Ein Mann stand, auf einen Gehstock mit vergoldetem Knauf gestützt und umringt von einer in respektvollem Abstand verharrenden Bewaffneten, mitten auf der Straße und ganz in das Bildnis vor sich an der Innenseite der Hartsteener Stadtmauer vertieft, das Rondrasil, den letzten Grafen aus dem Hause Hartsteen zeigte.
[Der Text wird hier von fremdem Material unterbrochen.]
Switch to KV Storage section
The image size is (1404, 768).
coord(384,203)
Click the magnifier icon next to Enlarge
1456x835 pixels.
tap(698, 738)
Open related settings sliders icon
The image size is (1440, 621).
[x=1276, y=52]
Die Künstler hatten einen pockennarbigen Ritter dargestellt, dessen Rüstung für den hageren Leib zu groß schien und zu dessen Füßen ein Schwert und ein zerbrochener Marschallsstab lagen. Jedem Vorübergehenden musste die Ähnlichkeit in der Physiognomie zwischen Bild und Betrachter auffallen. Zwischen den Wachen hindurch schlängelte sich eine kleine Bürgerstochter, weckte den Stillstehenden durch ein ebenso keckes wie alle Etikette spottendes Zupfen am Ärmel und deutete in Richtung der kleinen Gasse, in der Anselm von Quintian-Quandt gewartet hatte. Jetzt galt es! Er trat hervor und ging auf Luidor von Hartsteen zu. Auf den Wink des Hartsteeners ließen die Wachen Anselm passieren, der die teils neugierigen, teils feindseligen Blicke der Bürgersleute in seinem Rücken förmlich spüren konnte. Aber das war jetzt unwichtig. Viel wichtiger war die Reaktion desjenigen, vor dem er nun stand und den er mit einer Verbeugung und den Worten „Die Zwölfe mit Euch, Hochwohlgeboren“ begrüßte.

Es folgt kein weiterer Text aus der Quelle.